On 2013-12-16 14:46, gkurel wrote:
>
> No luck with Google Chrome either… same problems.:frowning:

It seems a video driver problem, then.


Cheers / Saludos,

Carlos E. R.
(from 12.3 x86_64 “Dartmouth” at Telcontar)

Hi Wolfi! Thank you for your help.
I did disabled acceleration in flash and in Firefox, but with no effect.
You are right, HD5470 is supported and I did try to use it (Ati 13.06 and 13.11 proprietary driver). However, as mentioned, backlight issue makes those driver versions unusable. It happens on Windows too and it is specific just to some laptop models (my A52Jr among them).

It seems a video driver problem, then.


Cheers / Saludos,

Carlos E. R.
(from 12.3 x86_64 “Dartmouth” at Telcontar)

It is interesting that I have same problem on Mint 16_x64 (different distribution but also kernel ver. 3.11), and on openSUSE 12.3_x64 (kernel ver. 3.7).

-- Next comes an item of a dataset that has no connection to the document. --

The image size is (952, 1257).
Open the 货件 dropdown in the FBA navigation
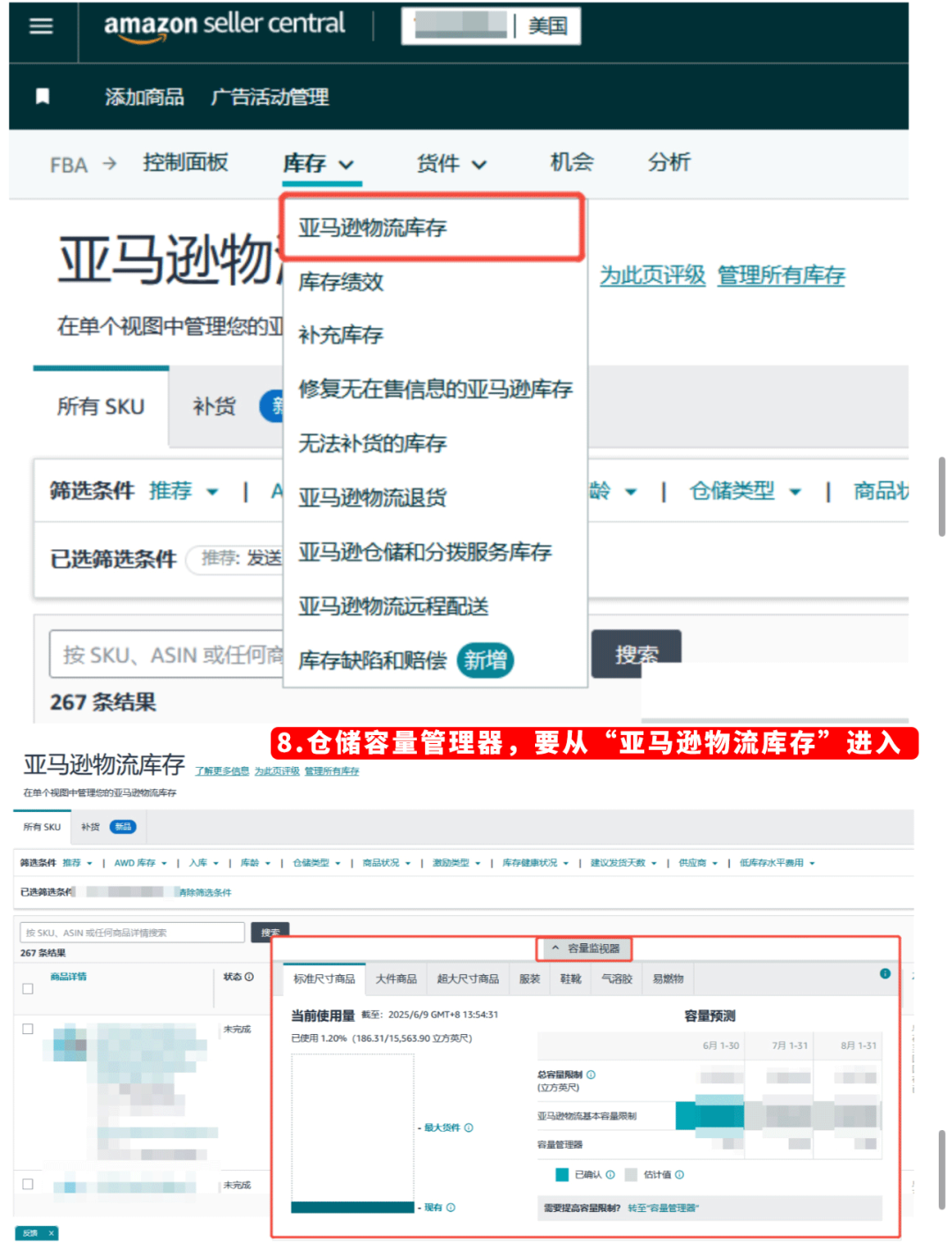click(451, 163)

I guess they have different opensource Radeon driver version and I even tried openSUSE 12.3_x64 with Ati proprietary driver version 13.04. All had the same problem. Unfortunately, I can’t test new Ati 13.11 proprietary driver… I would suspect that it is something hardware related, but I don’t have any problems on Windows. It is very strange situation.

On 2013-12-16 16:36, gkurel wrote:

> It is interesting that I have same problem on Mint 16_x64 (different
> distribution but also kernel ver. 3.11), and on openSUSE 12.3_x64
> (kernel ver. 3.7). I guess they have different opensource Radeon driver
> version and I even tried openSUSE 12.3_x64 with Ati proprietary driver
> version 13.04. All had the same problem. Unfortunately, I can’t test new
> Ati 13.11 proprietary driver… I would suspect that it is something
> hardware related, but I don’t have any problems on Windows. It is very
> strange situation.

openSUSE:Submitting bug
reports


Cheers / Saludos,

Carlos E. R.
(from 12.3 x86_64 “Dartmouth” at Telcontar)

I made a bug report, but I will keep on looking for solution. Also, a detail that I just noticed, some random pictures (not all) have bright green dots (pixels) on them. I guess it might be related to problem with flash videos.

An interesting update: I got a hold of Pentium P6200 CPU and plugged it in instead of my i5 450M. Flash videos are playing without a single pixel problem and no more green pixels on photos. Could it be that my CPU is faulty? Or is it something specific to i5 CPU family that has problem with flash/H264 video? Pity I can’t get a hold of another i5 CPU to test…

On 2013-12-19 08:16, gkurel wrote:
>
> An interesting update: I got a hold of Pentium P6200 CPU and plugged it
> in instead of my i5 450M.

On the same motherboard?

> Flash videos are playing without a single
> pixel problem and no more green pixels on photos. Could it be that my
> CPU is faulty? Or is it something specific to i5 CPU family that has
> problem with flash/H264 video? Pity I can’t get a hold of another i5 CPU
> to test…

The i5 has graphics capabilities of its own. I don’t know when this is
used instead of an external graphics card.

I’m not sure about the P6200. :-?


Cheers / Saludos,

Carlos E. R.
(from 12.3 x86_64 “Dartmouth” at Telcontar)

Yes, motherboard is same, i just swapped the CPU.
Here is comparison of P6200 and i5-450M, and both have integrated graphic controler (however, i think that my MB does not use Intel graphic because it is not detected by OS). It does not sound logical but could SSE4.1 and SSE4.2 instructions that i5-450M have cause problems (or some other feature of this CPU)?